Mentre si parla di rientro a settembre, nessun provvedimento per garantire posti di lavoro e continuità didattica.
Servono interventi per la scuola. Un impegno del Governo, come quello che si sta giustamente rivolgendo ad altre categorie di lavoratori e alle imprese private. Non si reggerà l’urto a settembre con oltre centomila precari licenziati in estate e riassunti in autunno – è questo uno dei temi che saranno affrontati dal segretario generale della Uil Scuola, Pino Turi, nel corso della diretta FB di oggi pomeriggio alle 16.00.
Ci sono tempi stretti per decidere – continua Turi – quella dei supplenti della scuola è una situazione che va sanata ora. Abbiamo il più alto livello di precari mai avuto negli ultimi dieci anni, posti liberi, e la pandemia.
Il Parlamento è chiamato ad una scelta nei prossimi giorni, una scelta di responsabilità verso i suoi dipendenti, i dipendenti dello Stato.
Può farlo per senso di giustizia e per il rilancio del paese – osserva Turi – ma non è pensabile continuare con i licenziamenti massa nella scuola per lasciare in condizione di precarietà intere generazioni che devono invece rappresentare il supporto per aumentare la domanda aggregata.
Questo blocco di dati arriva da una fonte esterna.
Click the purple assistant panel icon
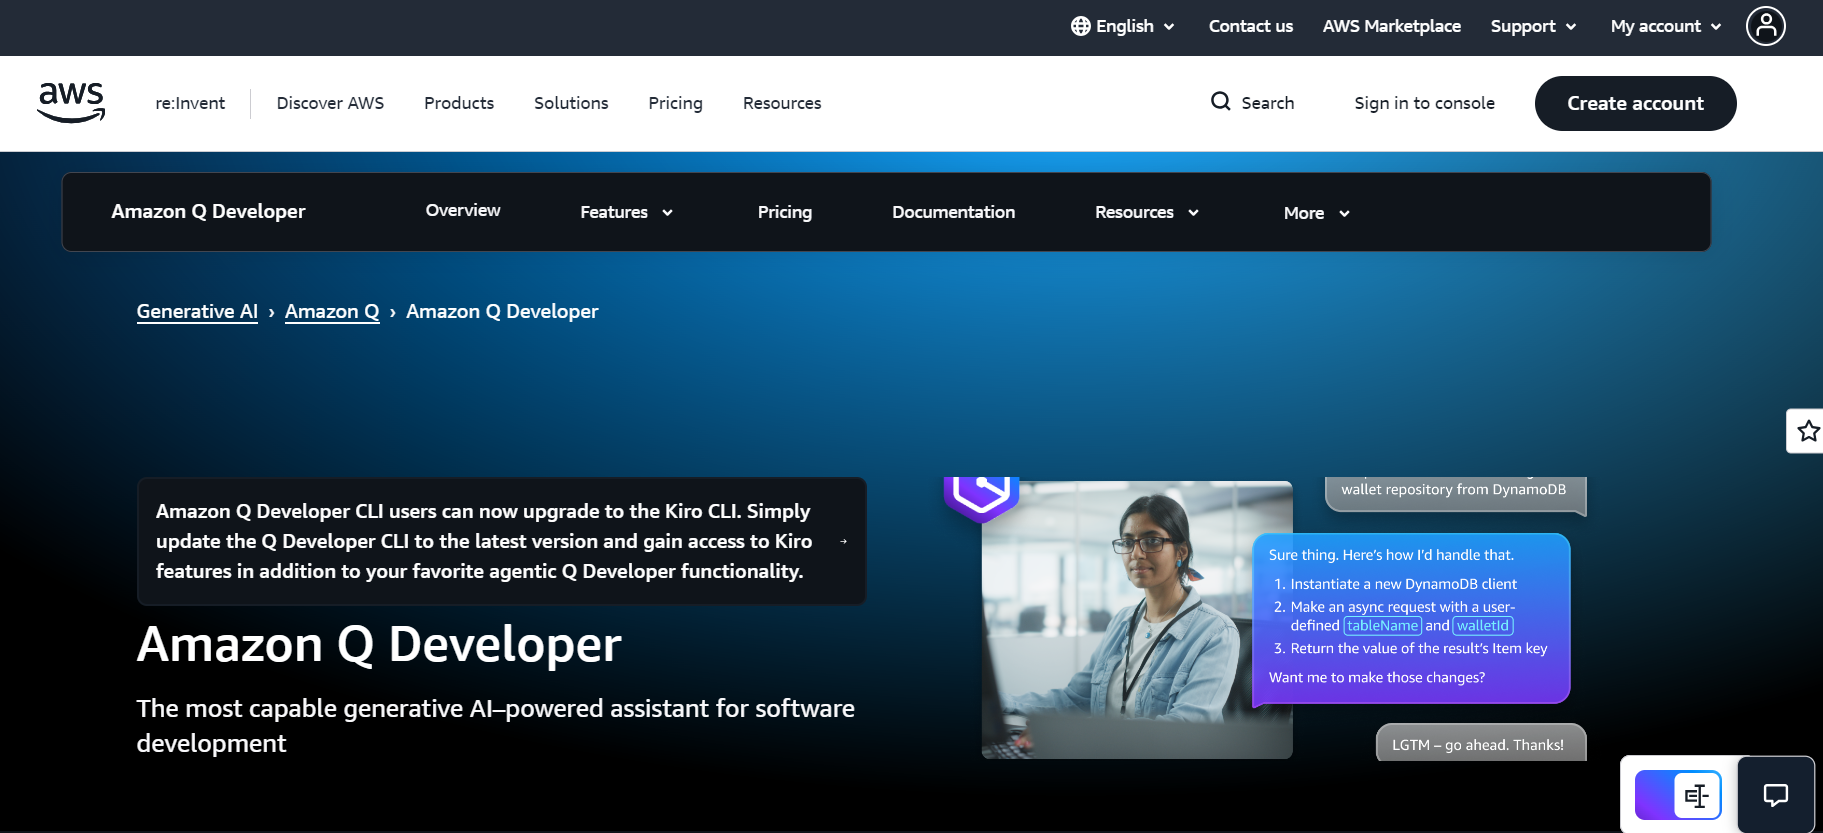 (x=1678, y=795)
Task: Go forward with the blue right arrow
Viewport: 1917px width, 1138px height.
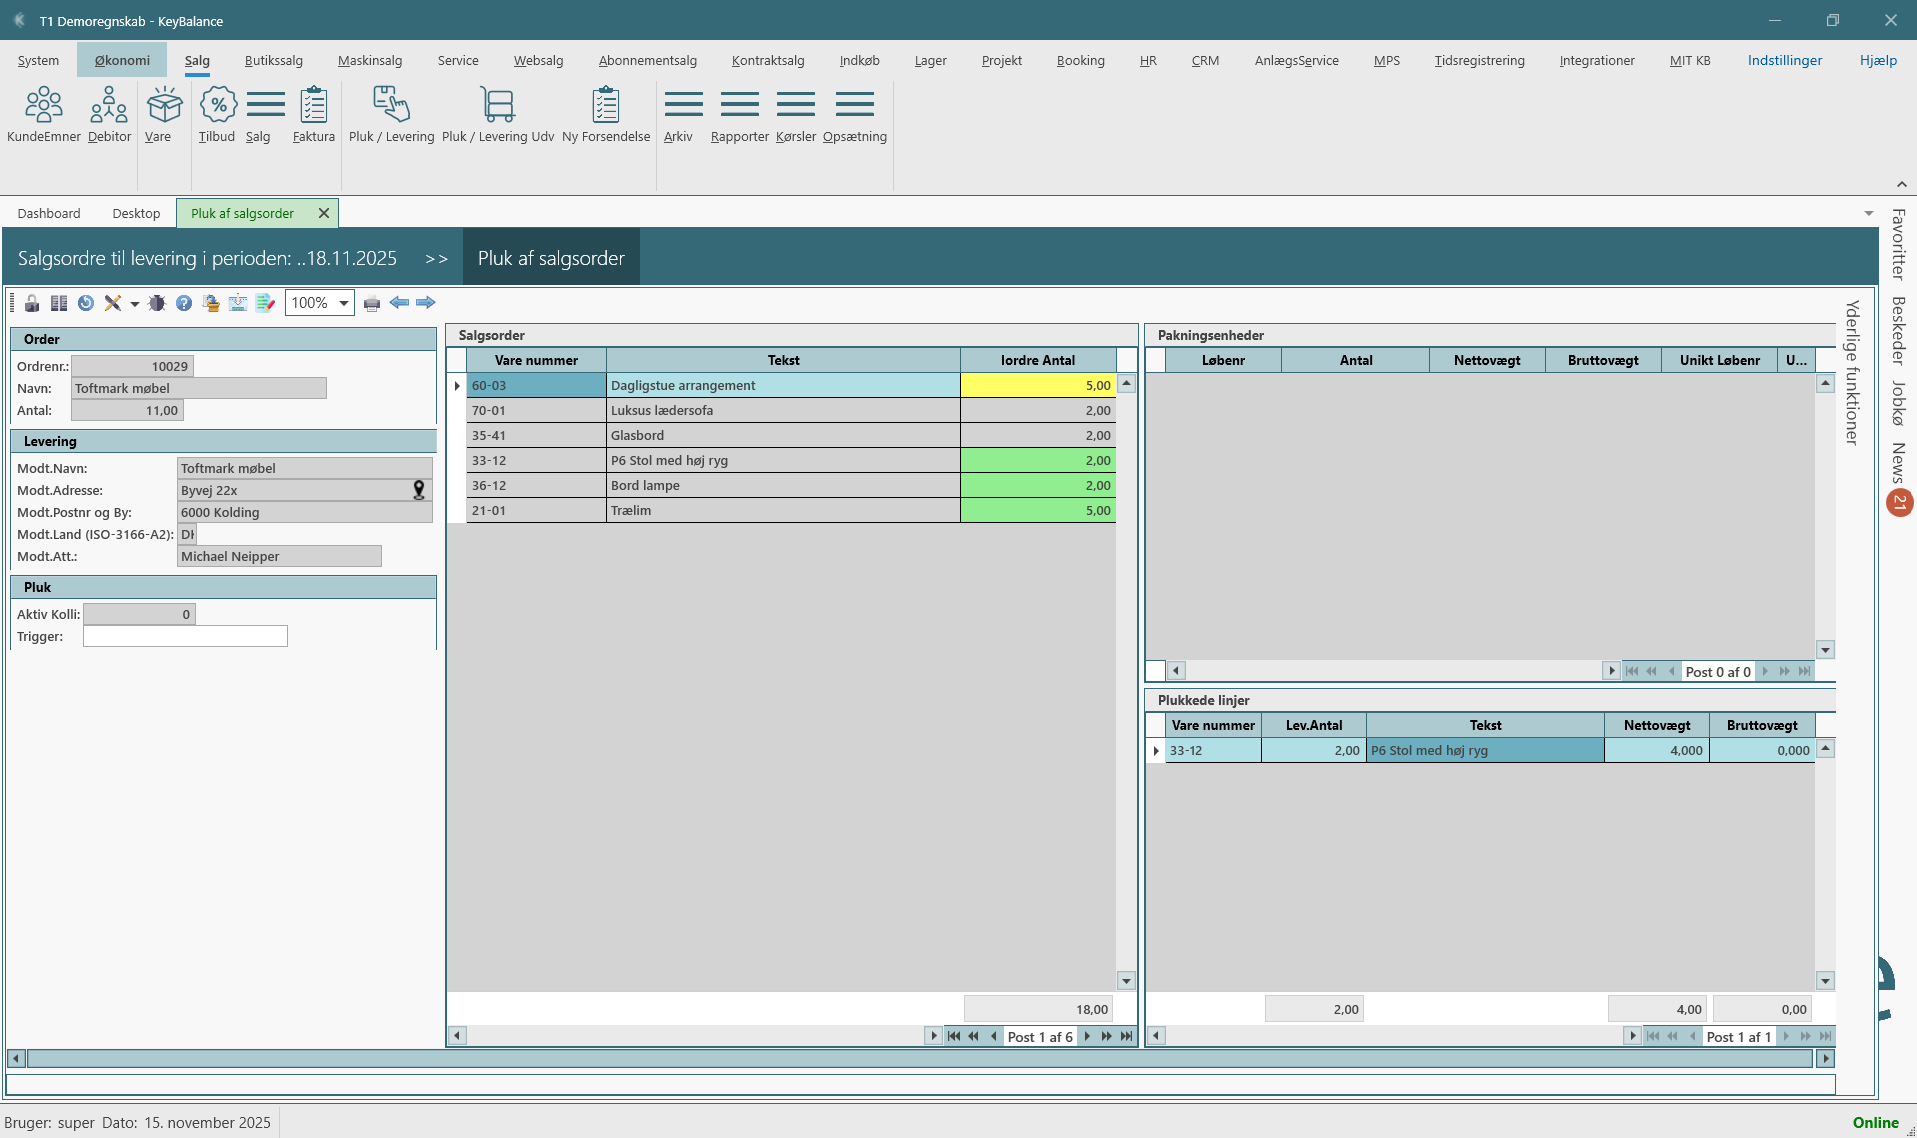Action: click(x=426, y=302)
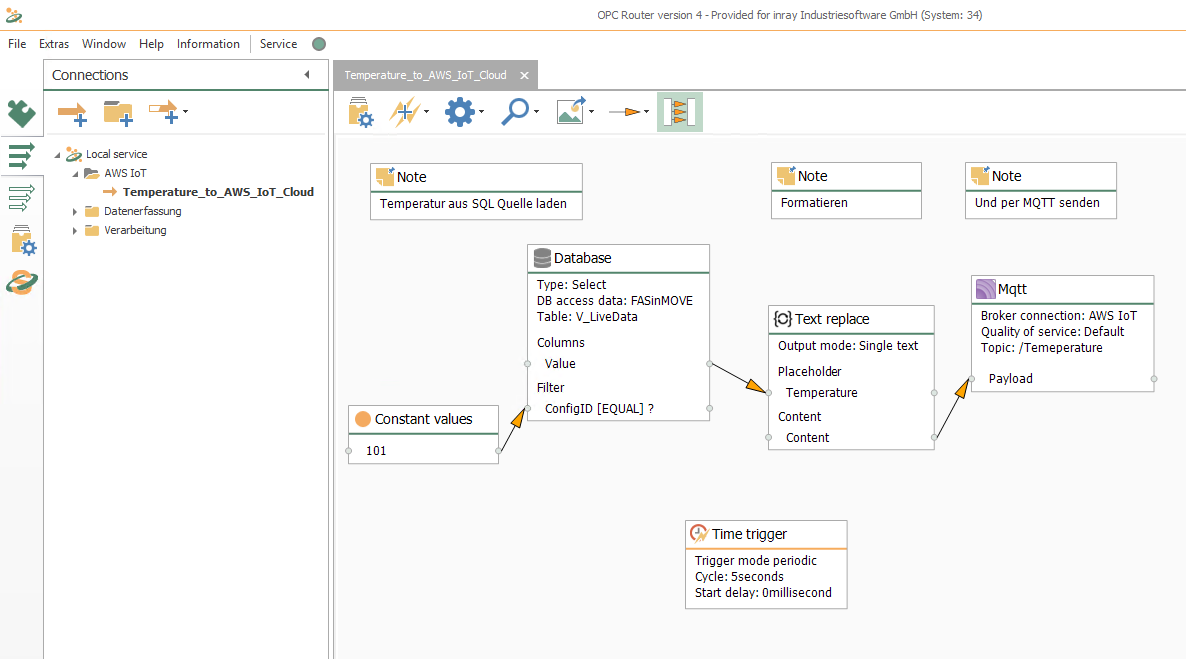The height and width of the screenshot is (659, 1186).
Task: Open the Connections view in the left sidebar
Action: click(21, 156)
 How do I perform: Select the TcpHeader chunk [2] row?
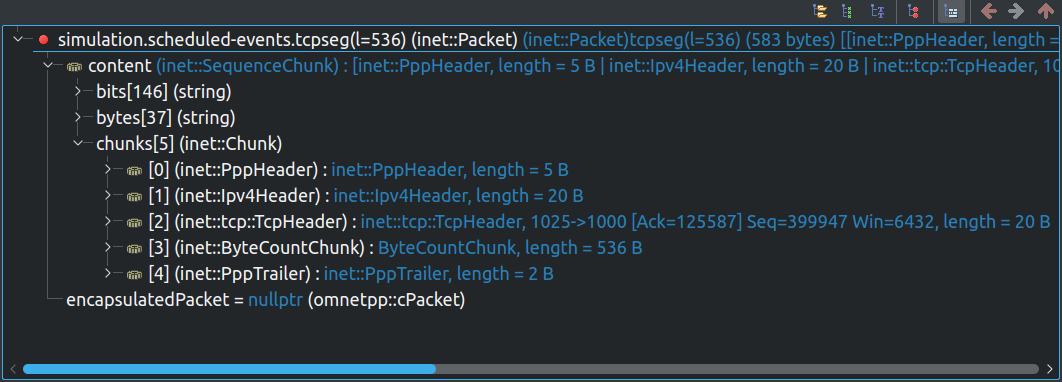[x=588, y=221]
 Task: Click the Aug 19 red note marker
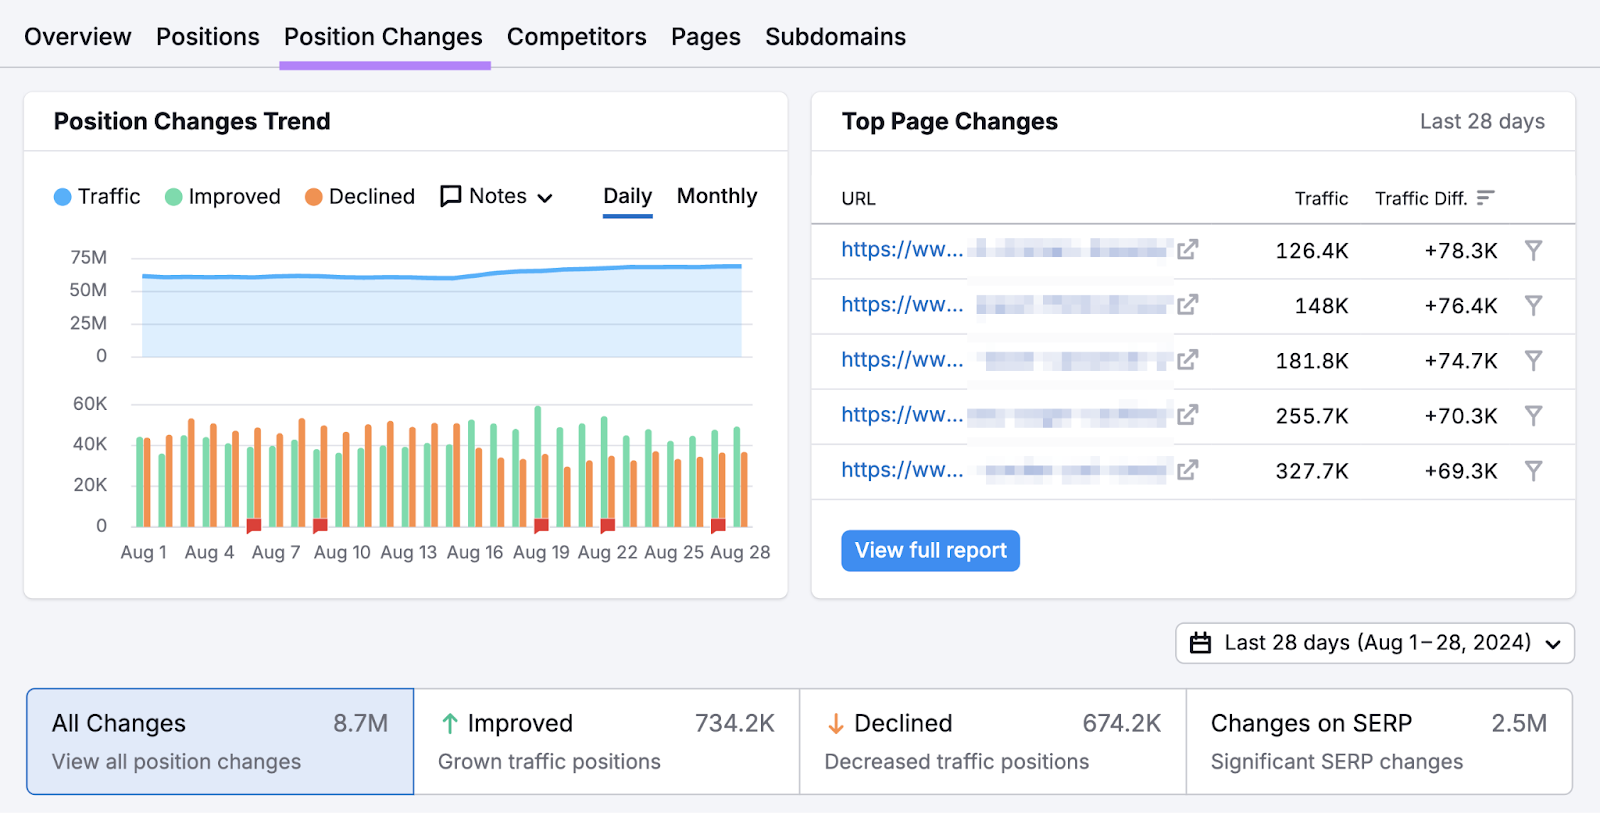coord(541,525)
La pandemia è l’occasione per farlo, con quali soldi ci diranno – si domanda Turi.
Con quelli che dobbiamo ricevere dall’Europa sotto forma di prestiti agevolati. Il Mes, per la parte delle risorse della sanità diretta ed indiretta come nel caso della scuola, può essere una risposta da cogliere per riavviare il sistema scolastico.
La scuola in questo momento ha bisogno di investimenti, libertà, unità.
Gli investimenti devono riguardare le persone e non la tecnologia soltanto.
Vanno stabilizzati almeno 40 mila insegnanti e i direttori amministrativi facenti funzione. I posti ci sono vanno coperti tutti.
Serve una visione che prefiguri una nuova civiltà. Quella stessa visione che nel dopoguerra ci ha visto uniti e che, attraverso la scuola, ha attivato un meccanismo virtuoso di viluppo e di riduzione delle disuguaglianze. Manca però il collante di allora, la solidarietà e la visione del paese che si vuole.
Si esce dalla crisi solo se si fanno politiche keynesiane che sono spinte sulla domanda e non sull’offerta come si pensa di fare ancora anche in piena crisi che da sanitaria diventerà economica, prima sociale dopo.
Se il governo non pensa al futuro, forse le famiglie devono incominciare a farsi sentire, nell’interesse dei loro figli, perché diversamente dalle famiglie del dopoguerra, che sulla scuola avevano puntato per un senso di riscatto sociale, ora si rischia di capire troppo tardi il guaio di una scuola senza risorse e senza insegnanti.